• [Written request]
Set out as a numbered list the entries below, from their first line through the line containing "In order to click", leaving out any blank lines.

-------- Given records

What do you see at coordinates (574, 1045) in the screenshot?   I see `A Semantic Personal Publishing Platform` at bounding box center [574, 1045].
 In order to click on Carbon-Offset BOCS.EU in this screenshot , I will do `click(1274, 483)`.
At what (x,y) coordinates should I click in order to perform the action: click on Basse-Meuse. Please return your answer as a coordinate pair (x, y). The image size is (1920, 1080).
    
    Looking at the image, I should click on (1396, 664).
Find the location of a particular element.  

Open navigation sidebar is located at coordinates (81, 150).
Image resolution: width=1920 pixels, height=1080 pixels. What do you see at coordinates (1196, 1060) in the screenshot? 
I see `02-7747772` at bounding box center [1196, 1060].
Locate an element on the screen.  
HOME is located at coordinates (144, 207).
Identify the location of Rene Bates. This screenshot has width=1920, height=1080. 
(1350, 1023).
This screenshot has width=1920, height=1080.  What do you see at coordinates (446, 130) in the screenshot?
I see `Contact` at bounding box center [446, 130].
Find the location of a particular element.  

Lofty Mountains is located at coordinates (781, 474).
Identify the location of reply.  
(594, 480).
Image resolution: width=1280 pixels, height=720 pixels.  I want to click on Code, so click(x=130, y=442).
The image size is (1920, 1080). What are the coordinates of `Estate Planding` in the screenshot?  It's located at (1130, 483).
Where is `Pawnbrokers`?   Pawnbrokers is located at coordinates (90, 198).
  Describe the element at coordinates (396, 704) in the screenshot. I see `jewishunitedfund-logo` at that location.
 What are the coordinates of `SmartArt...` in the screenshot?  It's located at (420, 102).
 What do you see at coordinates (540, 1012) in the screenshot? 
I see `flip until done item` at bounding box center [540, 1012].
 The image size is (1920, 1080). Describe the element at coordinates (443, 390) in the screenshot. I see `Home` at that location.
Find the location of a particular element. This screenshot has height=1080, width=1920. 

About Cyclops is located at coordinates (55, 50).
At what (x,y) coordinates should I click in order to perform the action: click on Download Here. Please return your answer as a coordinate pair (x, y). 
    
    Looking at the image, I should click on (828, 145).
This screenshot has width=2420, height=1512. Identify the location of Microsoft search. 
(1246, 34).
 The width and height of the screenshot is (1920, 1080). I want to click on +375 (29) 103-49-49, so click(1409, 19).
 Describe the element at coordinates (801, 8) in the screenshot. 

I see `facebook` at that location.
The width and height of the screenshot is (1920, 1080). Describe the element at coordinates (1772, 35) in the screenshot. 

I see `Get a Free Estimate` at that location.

----------------

• [Task answer]
1. What do you see at coordinates (574, 1045) in the screenshot?   I see `A Semantic Personal Publishing Platform` at bounding box center [574, 1045].
2.  In order to click on Carbon-Offset BOCS.EU in this screenshot , I will do `click(1274, 483)`.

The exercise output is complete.